自主的な活動を基本にして、災害を減らすことを最優先に取り組む必要がある旨が指摘された。 部会構成団体が一致協力してゼロ災に向けた積極的な活動を展開していくことを申し合わせた。
(第四回)平成15年2月20日(全国事務局担当者会議と併催)
全木連・林災防会長、厚生労働省担当室長補佐、林野庁担当課長補佐の挨拶の後、労働災害の現状、労災保険の収支状況、木材・木製品製造業平成14年死亡災害事例速報、労災保険料率の改定、林材業ゼロ災運動の推進について資料に基づき要点の説明があった。
引き続き意見交換を行い、特に、(1)平成15年4月からの木材・木製品製造業の労災保険料率は、厚生労働省の特段の配慮により、2ポイント引き下げとなったこと、(2)災害が減少しているものの景況の悪化等による事業量の低迷に伴う、労災保険料の収入減により、収支率が悪化していること、(3)林材業ゼロ災運動の推進により、災害防止、労災保険収支改善を末端事業場まで周知徹底を図る必要があること、などの要請があった。
最後に、この会合を契機に、中央、地方一体となって一致協力してゼロ災に向けた積極的な活動を展開していくことを申し合わせ、合同会議を終了した。
◎ 林材業ゼロ災推進中央協議会第17回総会(平成14年6月11日)の開催
秋山会長から、
「わが国の経済情勢は、個人消費の低迷や、高い失業率など、一段と深刻さを増しており、林材業を取り巻く状況も、事業量の減少や採算性の悪化などにより引き続き深刻な状況下にあるが、昨年は、林業基本法が40年ぶりに「森林・林業基本法」として改正され、10月には「森林・林業基本計画」が策定され、森林の有する多様な機能の持続的発揮を基本とした政策展開がスタートすることとなった年である。
また、地球温暖化防止への積極的な対応が重要となっているところであり、林材業界としてもこれらの大きな変換に対して、しっかりと対処していかなければならないと考えている。
このような中で、本協議会は「林材業ゼロ災運動」を中核に据えて、労働災害の防止、労災収支の改善に取組んでいるところであり、平成13年度は、厚生労働省の支援による「かかり木処理作業等災害防止事業」、「林材業21死亡重篤災害撲滅運動」及び「木材加工用機械災害防止総合対策推進運動」並びに、林野庁の「林業労働安全衛生総合対策」、「林業労働災害防止機械器具開発改良事業」の展開をはじめ林材業全国安全キャラバンなどの諸対策を推進してきたところである。
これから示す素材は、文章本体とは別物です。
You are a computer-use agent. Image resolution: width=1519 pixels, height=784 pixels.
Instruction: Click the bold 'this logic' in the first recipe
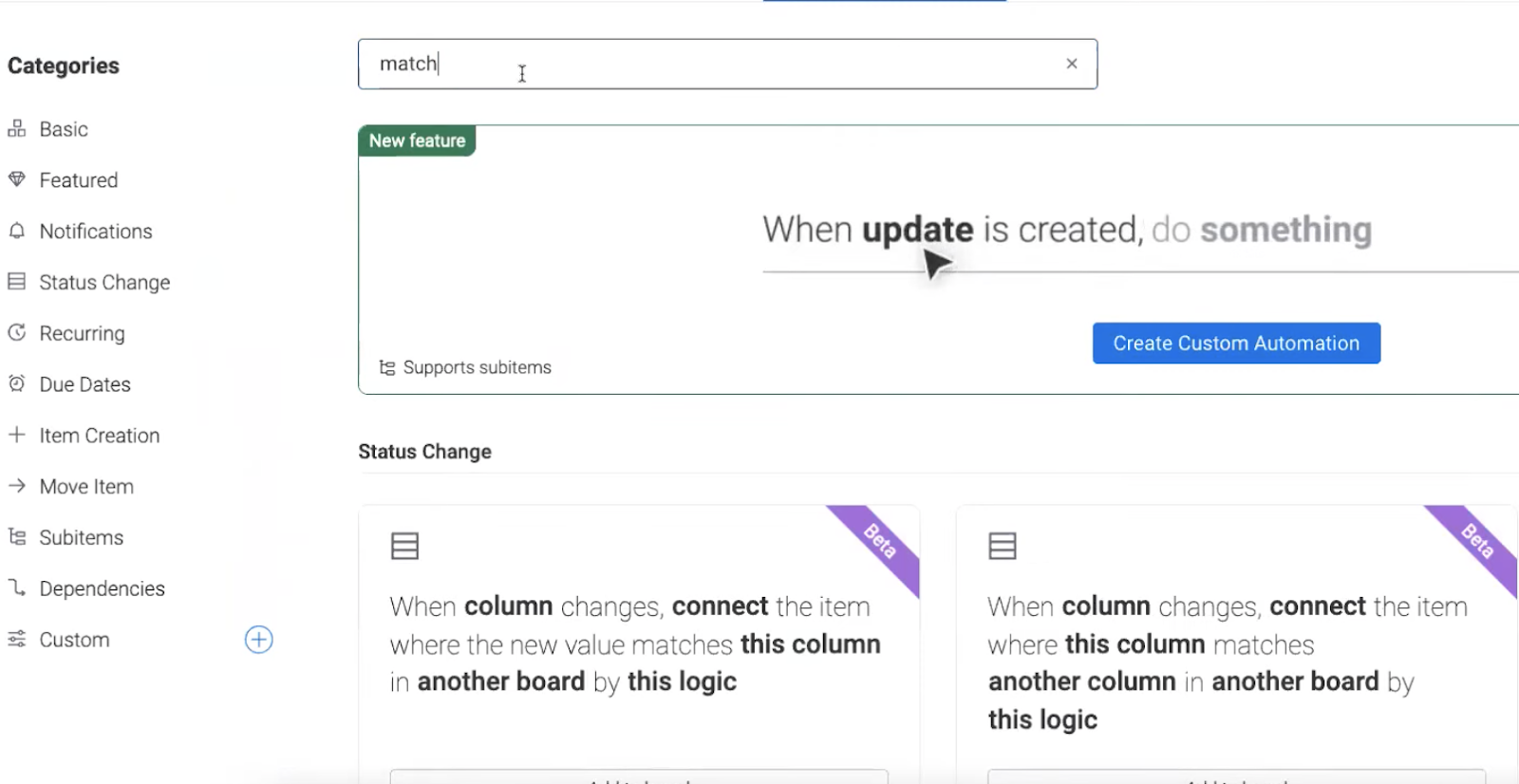coord(682,681)
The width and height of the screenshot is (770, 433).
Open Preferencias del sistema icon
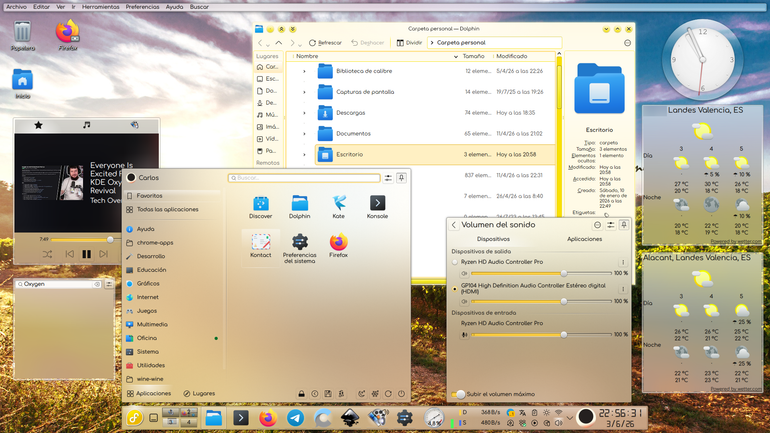pos(300,248)
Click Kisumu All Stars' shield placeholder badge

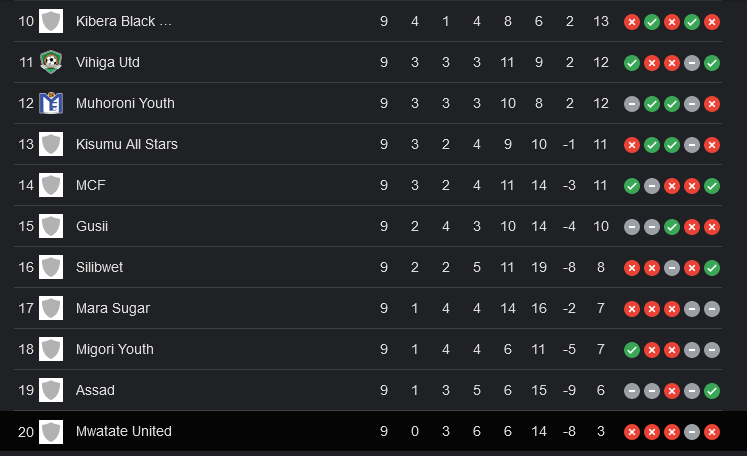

平成13年の災害状況については、死亡災害が林業で対前年1件増の54件、木材製造業で2件減の21件となり、4日以上の死傷災害では林業で対前年5%減の2,633件、木材製造業で9%減の3,633件で、一定の成果を挙げてはいるものの、事業量等が減少するなかでは実質的な効果とは云えない状況にある。
平成14年度は、第9次 林材業労働災害防止計画の最終年度であることを踏まえて、労働災害防止対策及び収支改善対策の一層の定着推進を、さらに進めていただきたいと考えている。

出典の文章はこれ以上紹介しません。